Approval for Venezuelan President Nicolás Maduro has dropped to 39 percent, according to a Hinterlaces poll released this week, a fall of 18 percent since January.

Hinterlaces chief Oscar Schémel told Venezuela television channel Globovisión that three-quarters of Venezuelans believe the country is on a "very bad path."

A previous poll in January put Maduro's approval rating at 57 percent. Maduro took office last March following the death of his predecessor and mentor, Hugo Chávez.

"There is a climate of confusion, uncertainty, and very obvious discomfort among the Venezuelan population," Schémel told Globovisión.

Schémel said the opposition would have "an extraordinary opportunity" were elections to be held today.

The umbrella opposition party, however, known as the MUD, has shown little unity in recent months, and the pollster chief admitted 40 percent of the population were dismissive of government and opposition parties.

The new poll, taken Aug. 2-9, surveyed 1,200 people and had a margin of error of ±2.7 percent.

Fingerprints for food

The news of Maduro's growing unpopularity comes as officials announced the introduction of a new biometric system in supermarkets and food stores in a bid to stop government-subsidized goods from leaving the country.

The system is expected to stop individuals from purchasing too many of one item. Venezuela's Superintendent for Fair Prices, Andrés Eloy Méndez, said Thursday that the system would be installed by the end of November.

"On November 30, all supermarkets and hypermarkets in the country should have fingerprint readers, to verify the amount of purchases, and with this fair distribution and [a way to] attack smuggling," Venezuelan news site Noticias 24 reported.

Maduro labeled the move "an anti-fraud blessing" against those profiteering from the subsidized goods, but critics slammed the move, accusing the government of "communism" and introducing "rationing." Others have warned the system would breach privacy laws.

Venezuela is experiencing a month of nightly closures of its 2,200-kilometer border with Colombia to stop cheap food and fuel supplies from being smuggled out and sold for huge profits.

About 17,000 troops have been stationed along the porous border to stop an estimated 40 percent of subsidized goods from leaving. Thirteen people have been arrested and 136 tonnes of food seized since the anti-smuggling operation was launched Aug. 11, authorities announced this week.
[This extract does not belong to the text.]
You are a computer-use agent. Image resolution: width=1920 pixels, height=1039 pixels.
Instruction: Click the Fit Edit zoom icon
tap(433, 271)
Purported to have the world's biggest oil reserves, Venezuela allows its citizens to fill a medium-sized car's gas tank for less than US$1 under the government subsidies. The country has struggled, however, to maintain supplies of staples, and shop shelves have often been left empty.

Ugly scenes were witnessed in Caracas and a number of other cities earlier this year as increasing crime, rampant inflation and a lack of staple goods sparked anti-government protests.

Protesters demanded Maduro step down as they built barricades that blocked city streets and hurled stones and petrol bombs at security forces. The authorities responded with a brutal armed crackdown. The protests led to many arrests, including opposition politicians, and resulted in scores of deaths and injuries on both sides.

Schémel said, however, this week's poll suggests that the majority of citizens were keen for a constitutional answer to the political and economic crisis that has racked the South American nation.